→ **Task description**
Show all lines from the records below in which the string "arrows" is present.

The data below:

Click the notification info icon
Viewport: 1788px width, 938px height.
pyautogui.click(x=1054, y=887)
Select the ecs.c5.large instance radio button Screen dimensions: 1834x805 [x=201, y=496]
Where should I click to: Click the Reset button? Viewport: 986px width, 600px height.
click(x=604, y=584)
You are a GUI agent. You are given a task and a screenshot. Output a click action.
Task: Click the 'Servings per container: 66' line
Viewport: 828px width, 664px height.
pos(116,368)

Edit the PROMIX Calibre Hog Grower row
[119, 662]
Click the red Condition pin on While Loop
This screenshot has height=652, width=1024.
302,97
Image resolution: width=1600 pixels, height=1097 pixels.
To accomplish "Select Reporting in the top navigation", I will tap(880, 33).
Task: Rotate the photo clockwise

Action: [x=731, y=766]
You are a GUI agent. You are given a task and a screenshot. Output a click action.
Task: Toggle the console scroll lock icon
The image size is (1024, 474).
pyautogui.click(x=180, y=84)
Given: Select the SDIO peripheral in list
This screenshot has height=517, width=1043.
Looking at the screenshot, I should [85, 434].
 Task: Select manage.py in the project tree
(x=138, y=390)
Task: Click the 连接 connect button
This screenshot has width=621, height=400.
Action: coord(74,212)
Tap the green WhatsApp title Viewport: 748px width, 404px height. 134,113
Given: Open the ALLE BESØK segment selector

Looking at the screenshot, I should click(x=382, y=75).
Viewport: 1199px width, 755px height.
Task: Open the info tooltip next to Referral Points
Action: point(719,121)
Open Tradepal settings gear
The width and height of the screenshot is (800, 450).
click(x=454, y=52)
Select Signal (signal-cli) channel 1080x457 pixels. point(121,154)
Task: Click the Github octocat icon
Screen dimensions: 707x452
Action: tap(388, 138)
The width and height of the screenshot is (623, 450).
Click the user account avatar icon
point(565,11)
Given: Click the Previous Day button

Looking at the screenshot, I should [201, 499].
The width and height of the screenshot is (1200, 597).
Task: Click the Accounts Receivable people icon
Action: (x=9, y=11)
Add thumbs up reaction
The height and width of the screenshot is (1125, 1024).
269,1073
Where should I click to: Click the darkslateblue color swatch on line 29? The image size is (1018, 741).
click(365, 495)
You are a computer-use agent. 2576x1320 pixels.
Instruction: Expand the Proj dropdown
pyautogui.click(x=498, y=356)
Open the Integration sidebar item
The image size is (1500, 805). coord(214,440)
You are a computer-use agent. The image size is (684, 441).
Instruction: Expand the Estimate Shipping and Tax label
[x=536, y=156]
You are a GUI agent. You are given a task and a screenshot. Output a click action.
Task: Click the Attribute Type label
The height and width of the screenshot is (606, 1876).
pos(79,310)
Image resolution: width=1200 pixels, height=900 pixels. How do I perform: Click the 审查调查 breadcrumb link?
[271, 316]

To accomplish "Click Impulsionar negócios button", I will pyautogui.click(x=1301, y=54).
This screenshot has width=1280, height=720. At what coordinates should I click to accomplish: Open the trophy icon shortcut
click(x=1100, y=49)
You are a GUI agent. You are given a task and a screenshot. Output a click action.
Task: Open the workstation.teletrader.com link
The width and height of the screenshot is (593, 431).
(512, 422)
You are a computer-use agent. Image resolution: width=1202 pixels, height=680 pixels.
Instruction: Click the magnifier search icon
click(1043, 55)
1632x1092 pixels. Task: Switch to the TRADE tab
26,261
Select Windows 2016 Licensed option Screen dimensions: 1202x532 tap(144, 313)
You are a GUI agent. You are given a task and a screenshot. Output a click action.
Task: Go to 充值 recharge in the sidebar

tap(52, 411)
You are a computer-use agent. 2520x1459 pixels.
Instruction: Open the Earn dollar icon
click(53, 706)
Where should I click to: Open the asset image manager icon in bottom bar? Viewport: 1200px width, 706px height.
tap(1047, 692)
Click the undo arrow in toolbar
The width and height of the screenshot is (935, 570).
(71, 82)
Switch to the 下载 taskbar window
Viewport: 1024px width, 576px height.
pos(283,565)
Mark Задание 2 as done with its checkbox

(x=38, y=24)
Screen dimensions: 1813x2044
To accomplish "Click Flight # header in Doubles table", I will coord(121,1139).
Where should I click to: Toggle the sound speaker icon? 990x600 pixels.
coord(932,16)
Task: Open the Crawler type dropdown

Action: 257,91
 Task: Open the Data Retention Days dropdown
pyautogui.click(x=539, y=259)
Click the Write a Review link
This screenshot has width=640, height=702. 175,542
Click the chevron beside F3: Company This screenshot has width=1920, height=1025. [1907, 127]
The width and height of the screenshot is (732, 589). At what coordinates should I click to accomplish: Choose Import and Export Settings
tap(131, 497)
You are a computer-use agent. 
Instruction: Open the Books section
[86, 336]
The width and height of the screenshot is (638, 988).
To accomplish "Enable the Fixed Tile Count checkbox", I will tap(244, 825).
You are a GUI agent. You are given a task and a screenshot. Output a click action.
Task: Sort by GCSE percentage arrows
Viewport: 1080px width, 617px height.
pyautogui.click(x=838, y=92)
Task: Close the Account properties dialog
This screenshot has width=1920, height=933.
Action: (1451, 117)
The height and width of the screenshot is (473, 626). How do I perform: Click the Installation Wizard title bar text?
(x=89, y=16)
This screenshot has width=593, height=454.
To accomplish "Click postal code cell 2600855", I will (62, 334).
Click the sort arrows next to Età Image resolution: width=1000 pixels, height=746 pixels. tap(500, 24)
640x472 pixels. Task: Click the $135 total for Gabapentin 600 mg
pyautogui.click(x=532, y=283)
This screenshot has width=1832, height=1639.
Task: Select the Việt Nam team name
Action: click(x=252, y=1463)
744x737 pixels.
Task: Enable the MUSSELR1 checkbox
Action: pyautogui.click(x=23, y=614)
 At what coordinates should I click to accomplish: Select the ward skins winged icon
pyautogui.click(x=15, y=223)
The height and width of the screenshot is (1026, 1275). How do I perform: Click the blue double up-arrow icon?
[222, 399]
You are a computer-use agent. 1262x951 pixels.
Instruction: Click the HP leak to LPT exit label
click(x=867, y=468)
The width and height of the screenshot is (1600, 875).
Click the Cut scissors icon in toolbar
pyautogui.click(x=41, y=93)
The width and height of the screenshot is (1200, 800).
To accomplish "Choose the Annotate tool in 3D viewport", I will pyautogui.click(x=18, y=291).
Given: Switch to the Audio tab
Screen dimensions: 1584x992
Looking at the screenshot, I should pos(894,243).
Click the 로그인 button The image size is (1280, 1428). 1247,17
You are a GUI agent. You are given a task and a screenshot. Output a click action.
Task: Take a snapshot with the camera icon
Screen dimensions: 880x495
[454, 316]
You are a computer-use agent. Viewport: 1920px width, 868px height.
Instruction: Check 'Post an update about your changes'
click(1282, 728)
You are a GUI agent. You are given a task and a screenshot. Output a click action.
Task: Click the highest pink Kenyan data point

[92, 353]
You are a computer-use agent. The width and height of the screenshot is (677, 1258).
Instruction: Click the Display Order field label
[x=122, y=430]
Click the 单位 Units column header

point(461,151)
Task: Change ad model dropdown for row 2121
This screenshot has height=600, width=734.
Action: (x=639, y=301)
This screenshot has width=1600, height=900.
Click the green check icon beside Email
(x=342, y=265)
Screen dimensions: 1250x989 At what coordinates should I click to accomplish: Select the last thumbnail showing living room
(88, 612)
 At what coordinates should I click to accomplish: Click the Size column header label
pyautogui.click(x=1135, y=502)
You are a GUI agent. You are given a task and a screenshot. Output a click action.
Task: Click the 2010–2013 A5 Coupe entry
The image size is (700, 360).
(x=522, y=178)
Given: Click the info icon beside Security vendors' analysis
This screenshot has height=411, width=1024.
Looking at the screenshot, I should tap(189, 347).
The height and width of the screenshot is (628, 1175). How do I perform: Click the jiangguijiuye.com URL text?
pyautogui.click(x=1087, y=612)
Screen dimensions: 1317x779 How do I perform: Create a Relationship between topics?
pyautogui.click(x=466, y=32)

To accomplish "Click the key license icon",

End of The data.

→ **Task answer**
Task: Sort by GCSE percentage arrows
Click the sort arrows next to Età Image resolution: width=1000 pixels, height=746 pixels. tap(500, 24)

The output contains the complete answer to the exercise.